■ **DOCUMENT PASSAGE**:
Segment Open
Would you be upset to learn that someone else had paid 1/10th the price for the same, essential service you received?

Thanks to a rule that took effect in January, hospitals must now publish the prices they charged of 300 services and procedures.

The results have been both astounding and sickening.  Depending on your insurance, you could pay anywhere from $6,241 to $60,584 for a C-section at one hospital.  The “discounted” cash price on another procedure for an uninsured patient is over 3.6 times the lowest cost charged to an insured patient.

All this secrecy has not helped our hospitals.  Because of the strange, secret pricing system, most hospitals do not even know their own costs.

It can be hard to read this information and not get angry, but the truth is that most organizations treat salaries the same way.  The often unspoken but sometimes explicit “don’t ask, don’t tell” culture around compensation is actually damaging organizations and increasing turnover.  In fact, 58% of workers would consider leaving a job if they found a company that was more transparent around salary.

Tanya Jansen, co-founder and CMO of beqom, sums up the problem: “Because pay equity perceptions have such a strong influence on retention and employee morale, it’s incumbent upon organizations to be more transparent and communicative with employees around compensation.”
Segment Closed
■ **TASKS AND EXERCISES**:
1 – What share of workers would consider leaving a job for a company more open about salary, according to the article on price and pay transparency?
2 – Does each statement agree with the article on price and pay transparency? Answer yes or no, quoting the words that decide it.
(a) Hospitals are now required to publish their prices for 300 services and procedures.
(b) Most hospitals have a clear picture of their own costs.
(c) Tanya Jansen is the CEO of beqom.
3 – Please continue the article on price and pay transparency, starting after its closing quotation from Tanya Jansen.

■ **PROVIDED INFORMATION**:
Segment Open
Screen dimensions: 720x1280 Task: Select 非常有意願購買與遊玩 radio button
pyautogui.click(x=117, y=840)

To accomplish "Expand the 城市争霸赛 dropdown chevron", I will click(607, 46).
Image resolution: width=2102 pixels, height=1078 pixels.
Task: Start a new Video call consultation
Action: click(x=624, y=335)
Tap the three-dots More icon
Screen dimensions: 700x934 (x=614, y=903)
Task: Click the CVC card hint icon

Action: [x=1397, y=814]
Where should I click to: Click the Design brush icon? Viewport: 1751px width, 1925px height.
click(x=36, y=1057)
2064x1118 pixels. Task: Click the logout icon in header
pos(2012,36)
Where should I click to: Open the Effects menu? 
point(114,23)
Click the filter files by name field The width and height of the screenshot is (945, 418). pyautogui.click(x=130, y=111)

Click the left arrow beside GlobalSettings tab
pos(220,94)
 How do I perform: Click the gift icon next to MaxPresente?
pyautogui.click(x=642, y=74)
Segment Closed
■ **ANSWERS FOR EACH ITEM**:
1 – 58% of workers would.

2 –
(a) Yes: "hospitals must now publish the prices they charged of 300 services and procedures."
(b) No: "most hospitals do not even know their own costs."
(c) No: "Tanya Jansen, co-founder and CMO of beqom"

3 –
The lack of transparency makes people uncomfortable.  Just half (51%) are comfortable talking with their managers about pay.  Only 40%—down from 46% just two years earlier—were willing to discuss salary with their peers.  If they can’t talk about their pay with their manager or their peers, who can they talk to?

Like many issues, this disproportionately impacts women and younger workers—just 26% of Gen Z and 44% of female employees are comfortable discussing pay.

The bottom line is this: employees want transparency and clarity around compensation, and they do not trust an organization that does not provide it.  Candid, two-way feedback is an important way to build trust and develop culture.

It is no surprise organizations are not telling the whole truth when over half of workers had to take pay cuts during the pandemic but only 24% of executives did so.

Prove to your people you care enough about their success to be honest with them and be willing to have the hard conversations that help us all understand compensation clearly and fairly.